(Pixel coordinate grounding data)

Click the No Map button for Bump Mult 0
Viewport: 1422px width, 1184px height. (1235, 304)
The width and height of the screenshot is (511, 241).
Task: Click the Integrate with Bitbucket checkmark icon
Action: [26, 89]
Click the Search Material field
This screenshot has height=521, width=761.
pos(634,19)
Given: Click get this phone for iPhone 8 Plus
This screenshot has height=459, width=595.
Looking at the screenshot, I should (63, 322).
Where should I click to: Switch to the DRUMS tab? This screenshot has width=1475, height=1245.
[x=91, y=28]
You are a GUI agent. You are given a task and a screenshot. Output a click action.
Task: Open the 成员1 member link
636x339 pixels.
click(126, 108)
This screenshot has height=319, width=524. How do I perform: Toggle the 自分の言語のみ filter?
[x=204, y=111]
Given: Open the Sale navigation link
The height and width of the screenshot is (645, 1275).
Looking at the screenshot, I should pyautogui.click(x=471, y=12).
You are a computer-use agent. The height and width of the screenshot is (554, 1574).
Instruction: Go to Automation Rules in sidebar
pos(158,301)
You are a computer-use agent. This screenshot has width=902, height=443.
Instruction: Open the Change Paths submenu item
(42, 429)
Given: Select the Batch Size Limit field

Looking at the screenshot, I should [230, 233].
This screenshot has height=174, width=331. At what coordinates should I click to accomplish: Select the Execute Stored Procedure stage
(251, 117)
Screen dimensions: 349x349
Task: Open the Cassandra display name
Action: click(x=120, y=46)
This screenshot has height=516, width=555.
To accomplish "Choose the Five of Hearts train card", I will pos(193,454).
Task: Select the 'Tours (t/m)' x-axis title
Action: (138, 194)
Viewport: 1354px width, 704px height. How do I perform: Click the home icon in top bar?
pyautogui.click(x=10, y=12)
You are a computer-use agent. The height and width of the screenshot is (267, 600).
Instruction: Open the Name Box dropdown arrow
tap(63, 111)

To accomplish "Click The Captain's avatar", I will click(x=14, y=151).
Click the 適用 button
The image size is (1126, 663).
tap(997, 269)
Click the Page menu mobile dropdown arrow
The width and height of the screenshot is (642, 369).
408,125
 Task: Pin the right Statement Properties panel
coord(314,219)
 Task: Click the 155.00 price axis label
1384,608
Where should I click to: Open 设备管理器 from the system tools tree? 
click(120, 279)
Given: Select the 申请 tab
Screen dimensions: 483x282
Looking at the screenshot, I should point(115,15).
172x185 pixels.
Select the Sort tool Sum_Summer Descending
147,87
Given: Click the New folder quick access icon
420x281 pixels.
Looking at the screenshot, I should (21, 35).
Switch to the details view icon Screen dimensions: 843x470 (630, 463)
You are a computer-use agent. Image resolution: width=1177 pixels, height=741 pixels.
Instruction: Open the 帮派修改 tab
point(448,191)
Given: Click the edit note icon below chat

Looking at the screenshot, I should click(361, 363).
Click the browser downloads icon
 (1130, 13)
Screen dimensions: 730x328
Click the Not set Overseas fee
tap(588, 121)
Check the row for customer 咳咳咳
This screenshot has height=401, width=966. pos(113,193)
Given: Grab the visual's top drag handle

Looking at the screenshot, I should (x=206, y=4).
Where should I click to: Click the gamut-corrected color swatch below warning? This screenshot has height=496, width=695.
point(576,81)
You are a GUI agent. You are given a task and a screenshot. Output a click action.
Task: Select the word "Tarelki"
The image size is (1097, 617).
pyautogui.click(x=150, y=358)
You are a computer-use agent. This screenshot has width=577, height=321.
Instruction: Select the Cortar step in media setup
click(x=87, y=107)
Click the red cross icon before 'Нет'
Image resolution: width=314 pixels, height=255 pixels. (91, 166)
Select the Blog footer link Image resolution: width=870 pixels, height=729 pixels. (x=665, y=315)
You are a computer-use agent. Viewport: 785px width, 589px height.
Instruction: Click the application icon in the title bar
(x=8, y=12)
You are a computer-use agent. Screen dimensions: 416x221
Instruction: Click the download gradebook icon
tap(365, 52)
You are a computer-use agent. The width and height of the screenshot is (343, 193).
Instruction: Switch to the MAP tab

▸ **Exercise brief**:
Retype each of the records, word for word, with nothing added or dropped.

▸ **Answer box**:
Click the No Map button for Bump Mult 0
Viewport: 1422px width, 1184px height. (1235, 304)
The width and height of the screenshot is (511, 241).
Task: Click the Integrate with Bitbucket checkmark icon
Action: [26, 89]
Click the Search Material field
This screenshot has height=521, width=761.
pos(634,19)
Given: Click get this phone for iPhone 8 Plus
This screenshot has height=459, width=595.
Looking at the screenshot, I should (63, 322).
Where should I click to: Switch to the DRUMS tab? This screenshot has width=1475, height=1245.
[x=91, y=28]
You are a GUI agent. You are given a task and a screenshot. Output a click action.
Task: Open the 成员1 member link
636x339 pixels.
click(126, 108)
This screenshot has height=319, width=524. How do I perform: Toggle the 自分の言語のみ filter?
[x=204, y=111]
Given: Open the Sale navigation link
The height and width of the screenshot is (645, 1275).
Looking at the screenshot, I should pyautogui.click(x=471, y=12).
You are a computer-use agent. The height and width of the screenshot is (554, 1574).
Instruction: Go to Automation Rules in sidebar
pos(158,301)
You are a computer-use agent. This screenshot has width=902, height=443.
Instruction: Open the Change Paths submenu item
(42, 429)
Given: Select the Batch Size Limit field

Looking at the screenshot, I should [230, 233].
This screenshot has height=174, width=331. At what coordinates should I click to accomplish: Select the Execute Stored Procedure stage
(251, 117)
Screen dimensions: 349x349
Task: Open the Cassandra display name
Action: click(x=120, y=46)
This screenshot has height=516, width=555.
To accomplish "Choose the Five of Hearts train card", I will pos(193,454).
Task: Select the 'Tours (t/m)' x-axis title
Action: (138, 194)
Viewport: 1354px width, 704px height. How do I perform: Click the home icon in top bar?
pyautogui.click(x=10, y=12)
You are a computer-use agent. The height and width of the screenshot is (267, 600).
Instruction: Open the Name Box dropdown arrow
tap(63, 111)

To accomplish "Click The Captain's avatar", I will click(x=14, y=151).
Click the 適用 button
The image size is (1126, 663).
tap(997, 269)
Click the Page menu mobile dropdown arrow
The width and height of the screenshot is (642, 369).
408,125
 Task: Pin the right Statement Properties panel
coord(314,219)
 Task: Click the 155.00 price axis label
1384,608
Where should I click to: Open 设备管理器 from the system tools tree? 
click(120, 279)
Given: Select the 申请 tab
Screen dimensions: 483x282
Looking at the screenshot, I should point(115,15).
172x185 pixels.
Select the Sort tool Sum_Summer Descending
147,87
Given: Click the New folder quick access icon
420x281 pixels.
Looking at the screenshot, I should (21, 35).
Switch to the details view icon Screen dimensions: 843x470 (630, 463)
You are a computer-use agent. Image resolution: width=1177 pixels, height=741 pixels.
Instruction: Open the 帮派修改 tab
point(448,191)
Given: Click the edit note icon below chat

Looking at the screenshot, I should click(361, 363).
Click the browser downloads icon
 (1130, 13)
Screen dimensions: 730x328
Click the Not set Overseas fee
tap(588, 121)
Check the row for customer 咳咳咳
This screenshot has height=401, width=966. pos(113,193)
Given: Grab the visual's top drag handle

Looking at the screenshot, I should (x=206, y=4).
Where should I click to: Click the gamut-corrected color swatch below warning? This screenshot has height=496, width=695.
point(576,81)
You are a GUI agent. You are given a task and a screenshot. Output a click action.
Task: Select the word "Tarelki"
The image size is (1097, 617).
pyautogui.click(x=150, y=358)
You are a computer-use agent. This screenshot has width=577, height=321.
Instruction: Select the Cortar step in media setup
click(x=87, y=107)
Click the red cross icon before 'Нет'
Image resolution: width=314 pixels, height=255 pixels. (91, 166)
Select the Blog footer link Image resolution: width=870 pixels, height=729 pixels. (x=665, y=315)
You are a computer-use agent. Viewport: 785px width, 589px height.
Instruction: Click the application icon in the title bar
(x=8, y=12)
You are a computer-use agent. Screen dimensions: 416x221
Instruction: Click the download gradebook icon
tap(365, 52)
You are a computer-use agent. The width and height of the screenshot is (343, 193).
Instruction: Switch to the MAP tab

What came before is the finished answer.